Instructions to follow:
Convert the source records below, from the line with "Viewport: 640px width, 1411px height." up to and including the line with "click(459, 383)", into a Markdown table with a "Row" column for the row number and a "Line" column for the line. Include only those lines and leave out any blank ones.

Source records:

┏━━

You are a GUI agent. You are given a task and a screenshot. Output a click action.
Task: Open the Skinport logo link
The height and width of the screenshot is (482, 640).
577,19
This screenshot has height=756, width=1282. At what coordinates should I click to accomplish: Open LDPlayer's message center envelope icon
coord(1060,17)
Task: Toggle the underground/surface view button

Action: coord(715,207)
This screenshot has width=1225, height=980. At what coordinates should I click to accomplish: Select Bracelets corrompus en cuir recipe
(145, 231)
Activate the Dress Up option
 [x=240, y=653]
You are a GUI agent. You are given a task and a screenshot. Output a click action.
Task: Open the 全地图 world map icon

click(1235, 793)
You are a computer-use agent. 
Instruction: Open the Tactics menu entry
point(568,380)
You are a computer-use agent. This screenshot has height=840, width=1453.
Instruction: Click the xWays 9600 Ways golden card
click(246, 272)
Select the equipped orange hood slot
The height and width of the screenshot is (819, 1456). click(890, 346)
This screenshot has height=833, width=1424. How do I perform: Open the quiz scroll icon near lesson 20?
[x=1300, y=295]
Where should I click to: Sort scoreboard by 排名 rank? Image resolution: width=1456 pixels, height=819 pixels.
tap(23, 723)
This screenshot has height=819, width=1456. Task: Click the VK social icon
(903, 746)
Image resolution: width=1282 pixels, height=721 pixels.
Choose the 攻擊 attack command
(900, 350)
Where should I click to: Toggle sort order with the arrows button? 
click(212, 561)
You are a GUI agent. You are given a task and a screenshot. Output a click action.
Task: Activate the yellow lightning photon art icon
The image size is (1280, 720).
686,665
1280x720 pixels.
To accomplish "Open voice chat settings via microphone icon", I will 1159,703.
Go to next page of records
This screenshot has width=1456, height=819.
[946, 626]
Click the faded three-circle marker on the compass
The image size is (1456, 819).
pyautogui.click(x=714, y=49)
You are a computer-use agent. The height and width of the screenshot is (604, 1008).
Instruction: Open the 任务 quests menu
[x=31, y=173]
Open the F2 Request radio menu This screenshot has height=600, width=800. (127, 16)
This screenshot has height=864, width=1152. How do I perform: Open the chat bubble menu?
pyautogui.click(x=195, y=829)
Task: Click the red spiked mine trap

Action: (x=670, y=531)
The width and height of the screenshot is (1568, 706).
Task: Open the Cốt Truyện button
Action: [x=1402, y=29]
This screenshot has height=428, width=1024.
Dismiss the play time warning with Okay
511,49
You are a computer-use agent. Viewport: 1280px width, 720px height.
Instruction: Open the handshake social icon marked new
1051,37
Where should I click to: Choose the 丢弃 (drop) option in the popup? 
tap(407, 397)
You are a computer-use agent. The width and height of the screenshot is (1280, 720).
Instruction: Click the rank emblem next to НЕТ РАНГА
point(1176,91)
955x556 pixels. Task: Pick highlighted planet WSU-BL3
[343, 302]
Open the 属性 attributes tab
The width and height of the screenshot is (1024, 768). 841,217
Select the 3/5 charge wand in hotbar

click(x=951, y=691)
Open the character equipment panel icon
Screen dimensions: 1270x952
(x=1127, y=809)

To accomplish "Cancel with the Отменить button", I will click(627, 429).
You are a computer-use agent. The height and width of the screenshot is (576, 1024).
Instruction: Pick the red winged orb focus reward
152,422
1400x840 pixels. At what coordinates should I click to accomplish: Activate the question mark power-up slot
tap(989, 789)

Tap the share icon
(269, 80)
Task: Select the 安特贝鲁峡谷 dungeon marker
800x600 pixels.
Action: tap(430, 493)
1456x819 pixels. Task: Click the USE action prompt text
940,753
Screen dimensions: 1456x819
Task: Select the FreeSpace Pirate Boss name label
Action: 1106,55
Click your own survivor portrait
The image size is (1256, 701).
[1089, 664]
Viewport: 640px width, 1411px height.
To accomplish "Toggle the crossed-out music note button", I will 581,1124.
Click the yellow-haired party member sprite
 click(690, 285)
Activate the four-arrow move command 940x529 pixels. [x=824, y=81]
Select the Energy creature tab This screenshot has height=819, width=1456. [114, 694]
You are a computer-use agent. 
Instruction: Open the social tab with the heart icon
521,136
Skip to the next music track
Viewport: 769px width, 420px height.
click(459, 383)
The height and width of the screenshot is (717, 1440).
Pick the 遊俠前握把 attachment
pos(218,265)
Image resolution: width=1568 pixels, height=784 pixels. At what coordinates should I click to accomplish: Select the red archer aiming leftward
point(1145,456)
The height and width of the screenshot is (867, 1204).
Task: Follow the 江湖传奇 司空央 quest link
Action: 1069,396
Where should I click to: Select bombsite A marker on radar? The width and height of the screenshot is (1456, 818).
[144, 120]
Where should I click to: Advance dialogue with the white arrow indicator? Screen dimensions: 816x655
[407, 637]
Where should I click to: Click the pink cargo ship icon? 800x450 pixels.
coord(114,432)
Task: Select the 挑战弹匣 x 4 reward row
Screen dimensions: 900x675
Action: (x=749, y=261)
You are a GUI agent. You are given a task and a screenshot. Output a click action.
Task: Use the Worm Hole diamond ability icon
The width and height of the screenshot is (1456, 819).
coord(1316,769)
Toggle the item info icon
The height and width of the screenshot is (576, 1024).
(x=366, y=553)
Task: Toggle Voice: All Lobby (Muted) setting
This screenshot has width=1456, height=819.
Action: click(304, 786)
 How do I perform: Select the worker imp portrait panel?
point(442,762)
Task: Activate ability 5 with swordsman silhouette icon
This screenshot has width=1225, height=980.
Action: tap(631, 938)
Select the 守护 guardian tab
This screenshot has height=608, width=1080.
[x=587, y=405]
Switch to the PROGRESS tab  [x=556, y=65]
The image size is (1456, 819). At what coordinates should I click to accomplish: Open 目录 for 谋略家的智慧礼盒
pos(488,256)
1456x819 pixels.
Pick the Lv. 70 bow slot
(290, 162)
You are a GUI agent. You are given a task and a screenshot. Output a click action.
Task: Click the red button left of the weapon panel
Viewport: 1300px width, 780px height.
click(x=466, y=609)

┗━━

Completed exercise:
| Row | Line |
|---|---|
| 1 | Viewport: 640px width, 1411px height. |
| 2 | To accomplish "Toggle the crossed-out music note button", I will 581,1124. |
| 3 | Click the yellow-haired party member sprite |
| 4 |  click(690, 285) |
| 5 | Activate the four-arrow move command 940x529 pixels. [x=824, y=81] |
| 6 | Select the Energy creature tab This screenshot has height=819, width=1456. [114, 694] |
| 7 | You are a computer-use agent.  |
| 8 | Instruction: Open the social tab with the heart icon |
| 9 | 521,136 |
| 10 | Skip to the next music track |
| 11 | Viewport: 769px width, 420px height. |
| 12 | click(459, 383) |